■ WHAT TO WORK ON: Transcribe only the lines of the listing below from the one holding "散骨の知識 (71) (59, 1905)" through the one holding "毎年恒例の船底掃除です (124, 1634)", inclusive, without any change.

*** Opening of THE DATA ***

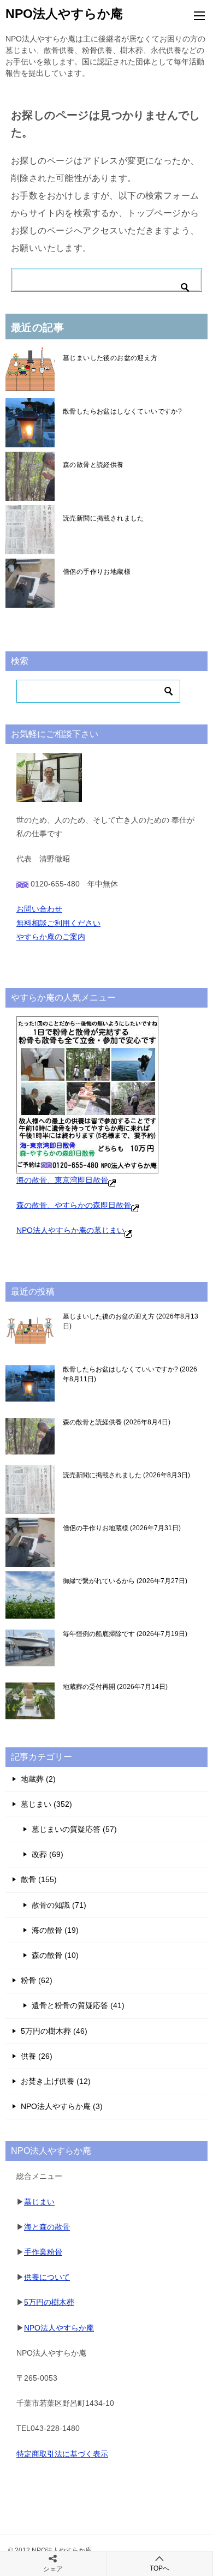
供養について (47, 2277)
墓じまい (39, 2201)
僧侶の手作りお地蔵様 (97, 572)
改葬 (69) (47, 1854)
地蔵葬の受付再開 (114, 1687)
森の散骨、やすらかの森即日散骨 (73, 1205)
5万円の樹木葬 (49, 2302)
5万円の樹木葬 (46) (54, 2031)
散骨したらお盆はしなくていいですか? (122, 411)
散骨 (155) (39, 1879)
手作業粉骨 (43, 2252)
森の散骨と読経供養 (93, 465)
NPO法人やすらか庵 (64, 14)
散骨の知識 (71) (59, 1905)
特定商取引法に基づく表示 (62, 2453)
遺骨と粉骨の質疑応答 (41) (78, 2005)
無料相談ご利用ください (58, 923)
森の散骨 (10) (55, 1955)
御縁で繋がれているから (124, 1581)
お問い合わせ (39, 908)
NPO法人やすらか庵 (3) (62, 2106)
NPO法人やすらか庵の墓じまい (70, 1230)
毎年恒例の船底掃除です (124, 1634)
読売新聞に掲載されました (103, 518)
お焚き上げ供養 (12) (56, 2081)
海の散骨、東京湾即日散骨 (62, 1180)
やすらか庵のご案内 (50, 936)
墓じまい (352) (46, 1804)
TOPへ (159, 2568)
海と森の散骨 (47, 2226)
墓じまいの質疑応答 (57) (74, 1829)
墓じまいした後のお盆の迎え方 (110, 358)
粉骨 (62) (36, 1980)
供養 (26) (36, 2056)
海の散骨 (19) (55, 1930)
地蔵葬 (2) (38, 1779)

*** Close of THE DATA ***
*** Opening of THE DATA ***

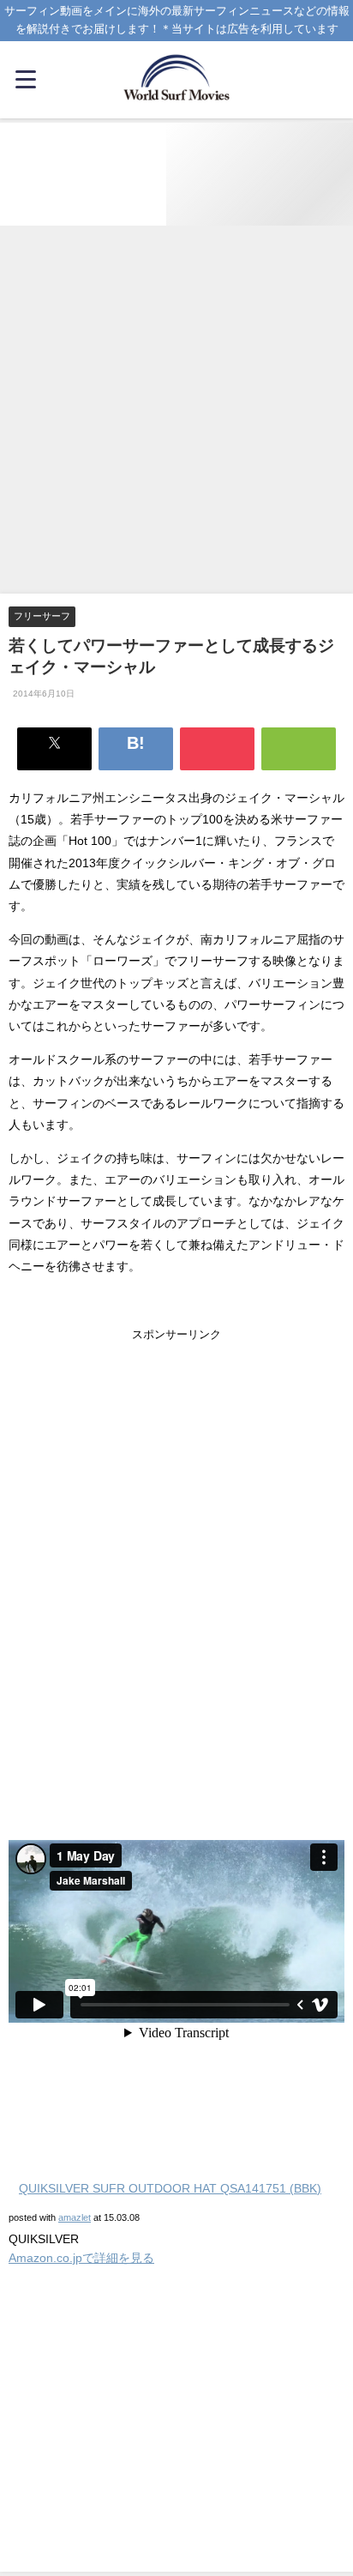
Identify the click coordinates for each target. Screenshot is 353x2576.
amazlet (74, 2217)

*** Close of THE DATA ***

■ SOLUTION TO THE PROBLEM:
散骨の知識 (71) (59, 1905)
特定商取引法に基づく表示 (62, 2453)
遺骨と粉骨の質疑応答 (41) (78, 2005)
無料相談ご利用ください (58, 923)
森の散骨 (10) (55, 1955)
御縁で繋がれているから (124, 1581)
お問い合わせ (39, 908)
NPO法人やすらか庵 (3) (62, 2106)
NPO法人やすらか庵の墓じまい (70, 1230)
毎年恒例の船底掃除です (124, 1634)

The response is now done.